#### Problem:
Each entry is to be retyped exactly as it appears, and each image is to be dropped.
[Supplied data — start]
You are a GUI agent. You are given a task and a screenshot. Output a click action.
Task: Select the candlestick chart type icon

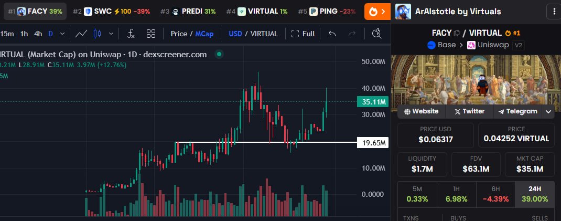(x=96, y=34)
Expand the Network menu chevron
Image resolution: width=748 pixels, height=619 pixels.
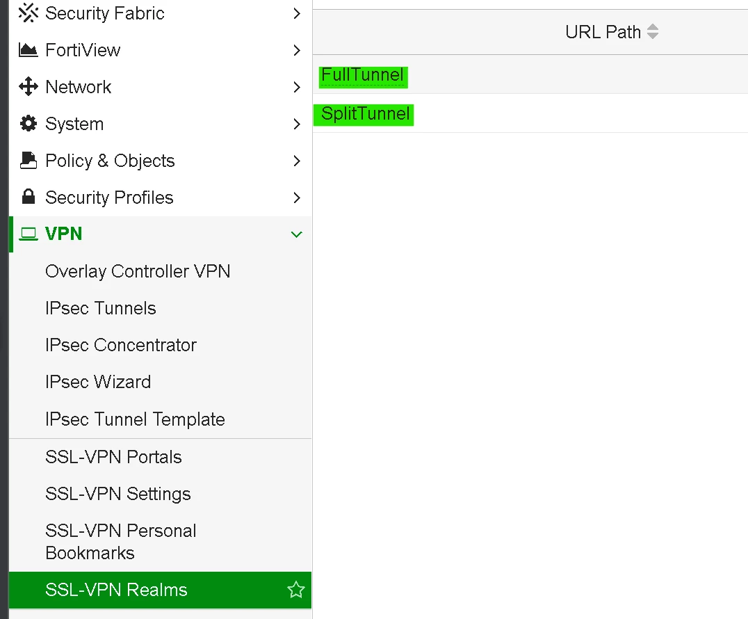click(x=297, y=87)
[Supplied data — finish]
#### Solved exercise:
You are a GUI agent. You are given a task and a screenshot. Output a click action.
Task: Select the candlestick chart type icon

(x=96, y=34)
Expand the Network menu chevron
Image resolution: width=748 pixels, height=619 pixels.
click(x=297, y=87)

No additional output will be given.